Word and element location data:
........

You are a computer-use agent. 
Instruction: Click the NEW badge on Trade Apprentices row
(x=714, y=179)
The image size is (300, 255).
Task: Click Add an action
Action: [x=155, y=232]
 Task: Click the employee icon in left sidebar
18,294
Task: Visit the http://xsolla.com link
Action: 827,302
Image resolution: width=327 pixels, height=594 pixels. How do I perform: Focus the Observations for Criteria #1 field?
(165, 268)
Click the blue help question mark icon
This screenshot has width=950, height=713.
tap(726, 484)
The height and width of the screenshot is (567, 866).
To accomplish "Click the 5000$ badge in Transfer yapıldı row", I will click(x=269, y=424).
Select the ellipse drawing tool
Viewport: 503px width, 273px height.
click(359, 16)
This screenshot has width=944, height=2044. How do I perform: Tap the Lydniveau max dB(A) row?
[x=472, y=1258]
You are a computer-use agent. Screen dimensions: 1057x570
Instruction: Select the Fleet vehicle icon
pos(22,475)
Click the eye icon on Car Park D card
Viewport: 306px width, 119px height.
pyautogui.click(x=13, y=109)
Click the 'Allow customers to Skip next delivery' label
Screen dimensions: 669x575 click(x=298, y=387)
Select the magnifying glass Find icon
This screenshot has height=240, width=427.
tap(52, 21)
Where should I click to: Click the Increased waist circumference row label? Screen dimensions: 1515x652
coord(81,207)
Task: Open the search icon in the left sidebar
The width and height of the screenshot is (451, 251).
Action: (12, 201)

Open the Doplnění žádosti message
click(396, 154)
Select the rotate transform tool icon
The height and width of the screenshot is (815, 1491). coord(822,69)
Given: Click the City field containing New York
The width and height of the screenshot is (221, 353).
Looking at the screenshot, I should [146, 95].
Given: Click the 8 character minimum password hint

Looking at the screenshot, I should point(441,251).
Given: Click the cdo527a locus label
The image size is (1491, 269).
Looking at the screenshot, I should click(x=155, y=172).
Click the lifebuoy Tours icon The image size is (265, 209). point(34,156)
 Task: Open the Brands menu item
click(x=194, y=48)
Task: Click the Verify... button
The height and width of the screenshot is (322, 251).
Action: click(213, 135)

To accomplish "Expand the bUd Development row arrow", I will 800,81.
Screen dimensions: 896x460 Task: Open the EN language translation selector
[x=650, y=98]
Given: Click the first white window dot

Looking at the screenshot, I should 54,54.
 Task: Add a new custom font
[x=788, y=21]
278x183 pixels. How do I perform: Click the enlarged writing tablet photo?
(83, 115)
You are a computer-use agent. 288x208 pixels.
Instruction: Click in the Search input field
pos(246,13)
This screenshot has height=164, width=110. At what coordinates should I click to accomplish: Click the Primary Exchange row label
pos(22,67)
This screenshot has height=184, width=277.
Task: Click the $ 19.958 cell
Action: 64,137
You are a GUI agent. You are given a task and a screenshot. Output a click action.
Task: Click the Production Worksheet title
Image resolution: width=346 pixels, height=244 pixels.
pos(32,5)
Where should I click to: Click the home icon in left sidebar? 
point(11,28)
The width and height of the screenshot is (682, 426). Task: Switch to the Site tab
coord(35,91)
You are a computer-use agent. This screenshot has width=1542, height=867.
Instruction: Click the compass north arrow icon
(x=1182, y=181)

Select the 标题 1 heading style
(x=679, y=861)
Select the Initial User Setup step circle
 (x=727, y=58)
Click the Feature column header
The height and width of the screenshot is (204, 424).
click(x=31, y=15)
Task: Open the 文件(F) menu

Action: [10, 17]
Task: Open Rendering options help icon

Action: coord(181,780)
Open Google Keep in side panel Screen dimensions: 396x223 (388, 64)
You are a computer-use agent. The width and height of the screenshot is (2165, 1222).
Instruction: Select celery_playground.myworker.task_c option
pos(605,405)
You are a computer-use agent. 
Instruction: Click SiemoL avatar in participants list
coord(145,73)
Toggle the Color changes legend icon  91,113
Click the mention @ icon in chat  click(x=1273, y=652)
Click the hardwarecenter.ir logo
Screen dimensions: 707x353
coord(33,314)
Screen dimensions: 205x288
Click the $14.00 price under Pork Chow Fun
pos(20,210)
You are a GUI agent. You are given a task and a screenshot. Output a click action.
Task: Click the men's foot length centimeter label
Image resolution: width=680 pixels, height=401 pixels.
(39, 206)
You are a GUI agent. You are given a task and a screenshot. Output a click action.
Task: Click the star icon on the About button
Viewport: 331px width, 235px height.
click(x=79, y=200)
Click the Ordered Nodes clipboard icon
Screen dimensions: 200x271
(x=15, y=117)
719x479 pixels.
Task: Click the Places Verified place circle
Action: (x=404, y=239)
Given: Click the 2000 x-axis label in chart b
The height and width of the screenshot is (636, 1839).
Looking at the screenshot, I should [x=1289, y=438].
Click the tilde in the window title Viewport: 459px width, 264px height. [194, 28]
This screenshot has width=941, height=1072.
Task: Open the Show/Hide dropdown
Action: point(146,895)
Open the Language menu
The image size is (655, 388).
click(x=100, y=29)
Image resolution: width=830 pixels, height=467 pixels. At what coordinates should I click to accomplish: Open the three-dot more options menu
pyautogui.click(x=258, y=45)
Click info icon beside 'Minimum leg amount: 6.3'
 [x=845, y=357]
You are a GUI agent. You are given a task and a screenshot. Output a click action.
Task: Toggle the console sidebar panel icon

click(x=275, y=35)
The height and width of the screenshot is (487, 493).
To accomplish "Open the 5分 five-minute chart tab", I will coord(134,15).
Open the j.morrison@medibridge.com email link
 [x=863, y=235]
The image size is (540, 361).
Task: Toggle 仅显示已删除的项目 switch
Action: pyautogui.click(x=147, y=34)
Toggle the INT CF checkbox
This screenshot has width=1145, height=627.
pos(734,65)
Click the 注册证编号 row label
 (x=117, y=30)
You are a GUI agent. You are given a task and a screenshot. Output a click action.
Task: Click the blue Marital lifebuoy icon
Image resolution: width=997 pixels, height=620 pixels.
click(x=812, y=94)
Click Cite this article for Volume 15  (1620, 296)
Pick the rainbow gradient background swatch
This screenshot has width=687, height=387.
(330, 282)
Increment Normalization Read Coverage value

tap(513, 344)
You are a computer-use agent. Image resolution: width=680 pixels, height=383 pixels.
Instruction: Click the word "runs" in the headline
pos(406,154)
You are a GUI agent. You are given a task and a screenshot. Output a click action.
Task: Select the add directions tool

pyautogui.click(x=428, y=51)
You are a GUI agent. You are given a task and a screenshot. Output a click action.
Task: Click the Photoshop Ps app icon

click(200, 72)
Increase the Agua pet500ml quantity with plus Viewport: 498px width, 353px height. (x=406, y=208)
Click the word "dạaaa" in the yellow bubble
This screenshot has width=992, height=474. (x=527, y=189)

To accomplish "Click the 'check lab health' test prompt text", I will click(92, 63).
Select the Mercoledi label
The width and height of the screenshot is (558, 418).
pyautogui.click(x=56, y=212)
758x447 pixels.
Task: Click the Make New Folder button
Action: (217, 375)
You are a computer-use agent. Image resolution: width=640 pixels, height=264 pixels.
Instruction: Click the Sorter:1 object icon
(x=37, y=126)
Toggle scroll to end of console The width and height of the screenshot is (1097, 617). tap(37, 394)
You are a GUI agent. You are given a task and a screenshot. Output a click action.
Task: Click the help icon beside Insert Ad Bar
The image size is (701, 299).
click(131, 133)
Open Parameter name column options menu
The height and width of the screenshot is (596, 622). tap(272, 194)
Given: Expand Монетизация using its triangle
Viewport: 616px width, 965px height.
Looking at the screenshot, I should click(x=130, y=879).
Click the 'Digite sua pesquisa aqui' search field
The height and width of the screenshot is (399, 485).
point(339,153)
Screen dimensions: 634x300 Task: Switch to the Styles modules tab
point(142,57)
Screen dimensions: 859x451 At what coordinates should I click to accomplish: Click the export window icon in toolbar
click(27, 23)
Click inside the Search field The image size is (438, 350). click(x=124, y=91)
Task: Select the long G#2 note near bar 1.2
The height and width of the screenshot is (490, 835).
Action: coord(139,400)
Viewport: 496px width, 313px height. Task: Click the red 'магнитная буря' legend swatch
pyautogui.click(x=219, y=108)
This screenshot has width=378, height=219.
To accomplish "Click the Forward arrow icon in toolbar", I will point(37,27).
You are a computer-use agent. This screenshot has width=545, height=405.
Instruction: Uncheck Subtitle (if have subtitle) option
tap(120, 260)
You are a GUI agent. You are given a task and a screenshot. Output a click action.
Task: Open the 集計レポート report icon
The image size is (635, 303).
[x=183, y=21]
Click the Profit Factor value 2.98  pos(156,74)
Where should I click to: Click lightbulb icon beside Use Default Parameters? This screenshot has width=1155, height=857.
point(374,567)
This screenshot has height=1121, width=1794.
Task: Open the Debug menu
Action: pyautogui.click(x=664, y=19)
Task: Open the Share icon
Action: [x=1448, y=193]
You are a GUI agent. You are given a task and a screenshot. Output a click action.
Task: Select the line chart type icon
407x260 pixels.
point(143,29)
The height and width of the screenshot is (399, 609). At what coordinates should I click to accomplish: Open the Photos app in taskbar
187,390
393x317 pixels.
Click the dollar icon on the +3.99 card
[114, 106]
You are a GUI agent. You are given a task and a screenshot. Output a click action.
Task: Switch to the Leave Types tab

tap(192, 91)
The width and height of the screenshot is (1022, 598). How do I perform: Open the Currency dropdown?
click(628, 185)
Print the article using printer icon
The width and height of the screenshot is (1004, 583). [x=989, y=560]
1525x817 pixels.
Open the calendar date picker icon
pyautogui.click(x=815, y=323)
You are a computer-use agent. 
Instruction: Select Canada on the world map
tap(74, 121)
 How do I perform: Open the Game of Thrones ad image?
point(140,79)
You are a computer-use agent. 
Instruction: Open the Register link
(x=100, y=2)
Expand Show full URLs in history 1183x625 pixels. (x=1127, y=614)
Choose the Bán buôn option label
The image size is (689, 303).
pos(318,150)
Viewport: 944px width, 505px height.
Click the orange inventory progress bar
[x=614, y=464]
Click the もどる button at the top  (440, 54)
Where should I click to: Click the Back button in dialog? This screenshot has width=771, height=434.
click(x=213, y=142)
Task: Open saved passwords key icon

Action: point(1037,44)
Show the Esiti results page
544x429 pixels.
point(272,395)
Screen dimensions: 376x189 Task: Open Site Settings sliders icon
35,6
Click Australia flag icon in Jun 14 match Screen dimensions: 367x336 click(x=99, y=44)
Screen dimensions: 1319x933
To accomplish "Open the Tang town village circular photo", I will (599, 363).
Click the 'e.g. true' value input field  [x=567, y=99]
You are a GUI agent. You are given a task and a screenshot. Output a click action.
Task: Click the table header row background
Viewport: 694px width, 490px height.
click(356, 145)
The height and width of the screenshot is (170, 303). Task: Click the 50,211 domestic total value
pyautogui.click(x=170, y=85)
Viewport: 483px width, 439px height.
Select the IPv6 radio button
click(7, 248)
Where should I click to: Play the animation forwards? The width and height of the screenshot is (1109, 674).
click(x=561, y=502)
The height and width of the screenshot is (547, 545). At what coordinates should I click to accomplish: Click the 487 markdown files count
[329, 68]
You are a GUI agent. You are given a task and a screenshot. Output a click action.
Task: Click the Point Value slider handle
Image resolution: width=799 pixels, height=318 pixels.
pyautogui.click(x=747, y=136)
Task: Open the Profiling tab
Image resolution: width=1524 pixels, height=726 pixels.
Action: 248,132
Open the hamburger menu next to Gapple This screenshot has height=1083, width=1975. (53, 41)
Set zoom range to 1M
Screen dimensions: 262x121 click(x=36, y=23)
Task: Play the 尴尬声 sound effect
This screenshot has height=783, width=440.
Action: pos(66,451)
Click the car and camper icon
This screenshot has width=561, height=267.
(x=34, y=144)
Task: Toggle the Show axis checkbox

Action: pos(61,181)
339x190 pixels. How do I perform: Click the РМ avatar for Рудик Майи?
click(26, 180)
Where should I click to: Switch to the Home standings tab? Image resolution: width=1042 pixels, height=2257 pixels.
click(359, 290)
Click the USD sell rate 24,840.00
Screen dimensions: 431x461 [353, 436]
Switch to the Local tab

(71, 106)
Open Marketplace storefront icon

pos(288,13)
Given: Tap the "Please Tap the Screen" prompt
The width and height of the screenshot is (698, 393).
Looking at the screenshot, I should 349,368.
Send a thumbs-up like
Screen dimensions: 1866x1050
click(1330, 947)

........

* What is asked *
Turn everything in the material from the line containing "Click the Profit" down to the line containing "tap(74, 121)" into a JSON list of strings, one string per line and both end lines included. Leave out blank lines.

* Answer for this exercise *
[
  "Click the Profit Factor value 2.98  pos(156,74)",
  "Where should I click to: Click lightbulb icon beside Use Default Parameters? This screenshot has width=1155, height=857.",
  "point(374,567)",
  "This screenshot has height=1121, width=1794.",
  "Task: Open the Debug menu",
  "Action: pyautogui.click(x=664, y=19)",
  "Task: Open the Share icon",
  "Action: [x=1448, y=193]",
  "You are a GUI agent. You are given a task and a screenshot. Output a click action.",
  "Task: Select the line chart type icon",
  "407x260 pixels.",
  "point(143,29)",
  "The height and width of the screenshot is (399, 609). At what coordinates should I click to accomplish: Open the Photos app in taskbar",
  "187,390",
  "393x317 pixels.",
  "Click the dollar icon on the +3.99 card",
  "[114, 106]",
  "You are a GUI agent. You are given a task and a screenshot. Output a click action.",
  "Task: Switch to the Leave Types tab",
  "tap(192, 91)",
  "The width and height of the screenshot is (1022, 598). How do I perform: Open the Currency dropdown?",
  "click(628, 185)",
  "Print the article using printer icon",
  "The width and height of the screenshot is (1004, 583). [x=989, y=560]",
  "1525x817 pixels.",
  "Open the calendar date picker icon",
  "pyautogui.click(x=815, y=323)",
  "You are a computer-use agent. ",
  "Instruction: Select Canada on the world map",
  "tap(74, 121)"
]